Throughout the development of microprocessors, trends in both underlying semiconductor technology and in microarchitecture have significantly reduced processor clock periods. Meanwhile, the major trend in main memory technology has been in the direction of higher densities with memory access times decreasing much less than processor cycle times. These trends have significantly increased main memory latencies when measured in processor clock cycles.

To avoid large performance losses due to long memory access delays, microprocessors rely on a hier-

archy of cache memories. Unfortunately, cache memories are not always effective due to limited cache capacity (and to a lesser extent, limited associativity).

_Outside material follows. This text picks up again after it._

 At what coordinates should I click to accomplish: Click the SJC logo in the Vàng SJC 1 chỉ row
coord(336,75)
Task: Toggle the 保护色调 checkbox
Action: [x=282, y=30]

To at least partially overcome the limitations of cache memories, data can be prefetched into the cache.

The simplest prefetch methods are sequential, that is they access cache lines that immediately follow the current cache line [8,12,13,15]. Early sequential methods always prefetch after each cache miss [13], while more recent sequential methods [15] wait to issue prefetches until a sequential access pattern is detected. Once sequential prefetches are issued and turn out to be correct, the *degree* of the prefetching is increased until the prefetch can completely hide the latency of a miss to main memory. *Prefetch degree* is the maximum number of cache lines prefetched in response to a single prefetch request. For longer memory latencies, a higher degree is required in order for prefetched data to be returned in time to avoid a cache miss

More advanced prefetch methods use tables to record history information related to data accesses (Figure 1a). A prefetch table may contain stride information, or information describing more complex access patterns, e.g. as in Markov prefetching [6] (specifics are described below). The table is accessed with a key, e.g. the program counter of a load instruction or a miss address. Then, history information read from the table is used for predicting memory lines to be prefetched.

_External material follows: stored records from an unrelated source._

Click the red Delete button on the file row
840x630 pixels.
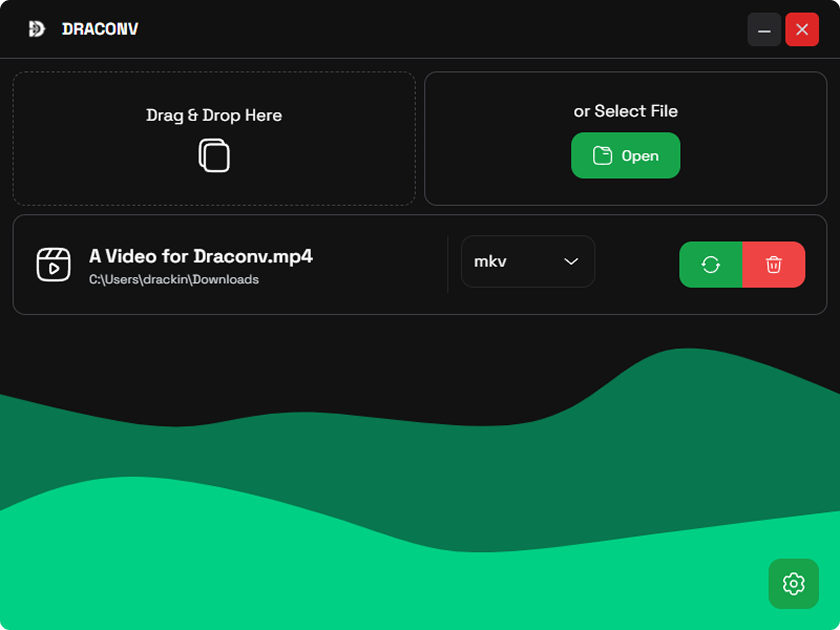pyautogui.click(x=774, y=264)

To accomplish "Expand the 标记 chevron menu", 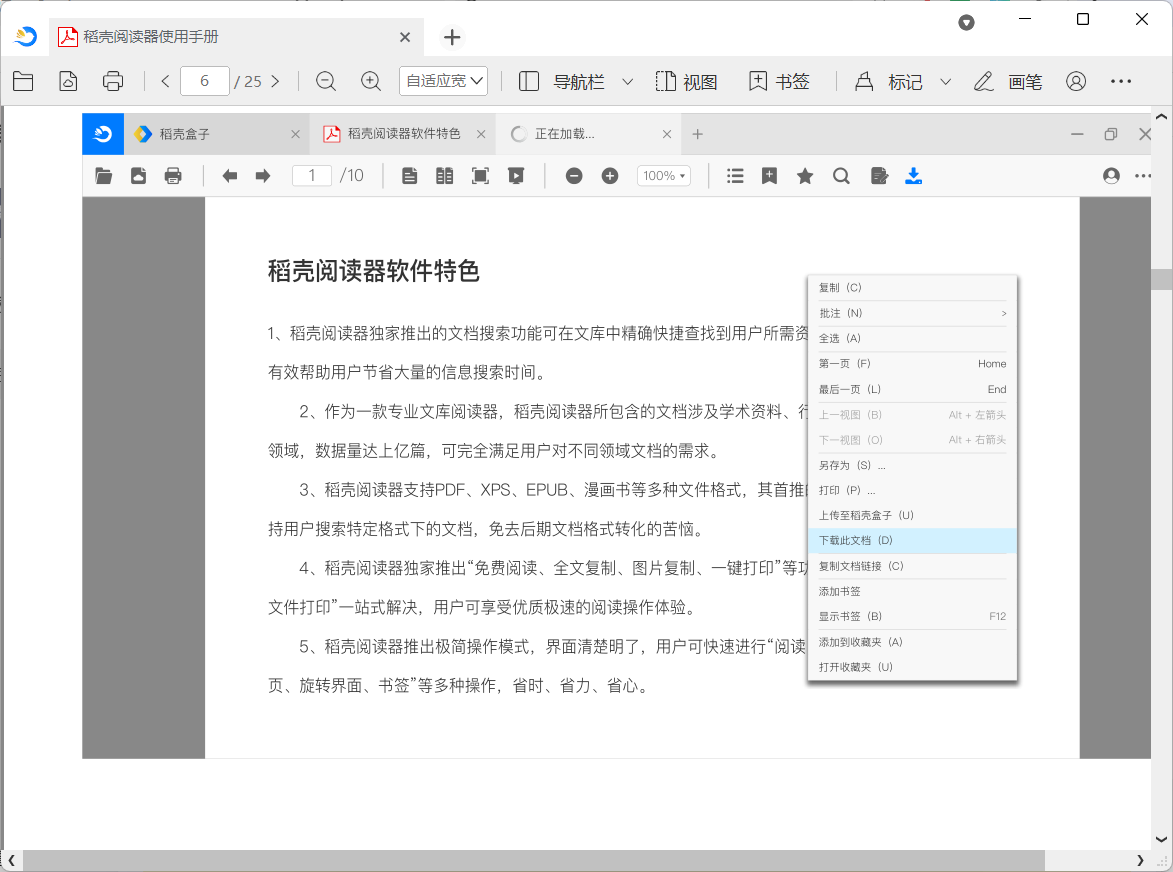I will pyautogui.click(x=944, y=82).
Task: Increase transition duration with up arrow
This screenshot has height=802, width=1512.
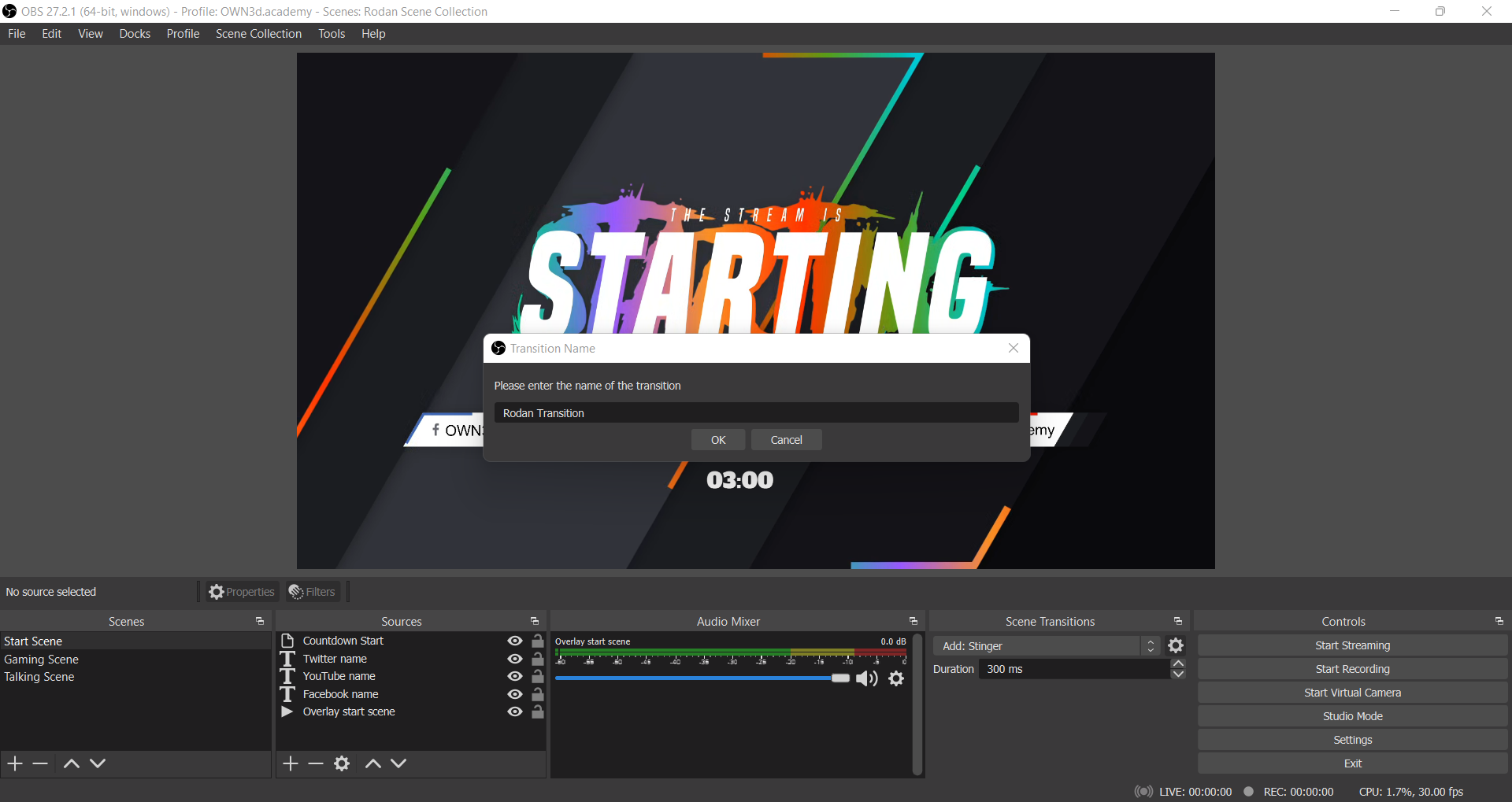Action: coord(1178,664)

Although they are simple, conventional table-based methods [4,6,7,9,10,11,12,14] are relatively inefficient, in that they reserve a fixed amount of history space per prefetch key. In some cases, data in some entries may sit in the table for a very long time and become stale (i.e. it represents history in the distant past which no longer reflects current conditions). This leads to ineffective prefetches when the table entry is eventually accessed.

We propose an alternative structure for holding prefetch history (Figure 1b). All address history is held in a FIFO table, the *Global History Buffer (GHB)*, with all global miss addresses being placed in the table at

the bottom and removed from the top. GHB history information is maintained in linked lists, which are accessed indirectly via a hash table. This method not only reduces stale history data, but it also allows a more accurate re-construction of the history of access patterns, and therefore leads to more effective prefetching algorithms. As we will show, the proposed indirect method supports improved stride and correlation prefetching algorithms.



Figure 1a: Basic Prefetch Table

**Figure 1b:** Global History Buffer Prefetch Structure

As with most recent research on data prefetching [6,7,10,11,12], we focus on the lowest level data cache (in our case the L2) because modern out-of-order processors can tolerate most L1 data cache misses with relatively little performance degradation. The GHB methods can be extended to an L3 cache, if present.

## 2. Table-Based Prefetching

As mentioned above, we are interested in data prefetch methods that prefetch based on history information recorded in a table. The conventional implementations of these methods fit the general structure of Figure 1a.

## 2.1. Stride Prefetching

Conventional Stride Prefetching [5] uses a table (Figure 2) to store stride-related local history information. The program counter (PC) of a load instruction indexes the table. Each table entry holds the load's most recent stride (the difference between the two most recently preceding load addresses), last address (to allow computation of the next local stride), and state information describing the stability of the load's recent stride behavior. When a prefetch is triggered, addresses a+s, a+2s, . . ., a+ds are prefetched -- where a is the load's current target address, s is the detected stride and d is the prefetch degree, an implementation dependent prefetch look-ahead distance; more aggressive prefetch implementations will use a higher value for d. Originally, Chen and Baer [5] used a look-ahead PC (LA-PC) to prefetch ahead, although we found that

using a prefetch look-ahead distance reduces complexity and is more effective.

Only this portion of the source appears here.